Given data -
....
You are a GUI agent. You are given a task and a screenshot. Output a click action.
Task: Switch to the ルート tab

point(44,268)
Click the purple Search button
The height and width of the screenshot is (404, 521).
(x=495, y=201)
....
What you are asked to do -
Across the whole listing, every line must be copied exactly.

Solution -
You are a GUI agent. You are given a task and a screenshot. Output a click action.
Task: Switch to the ルート tab

point(44,268)
Click the purple Search button
The height and width of the screenshot is (404, 521).
(x=495, y=201)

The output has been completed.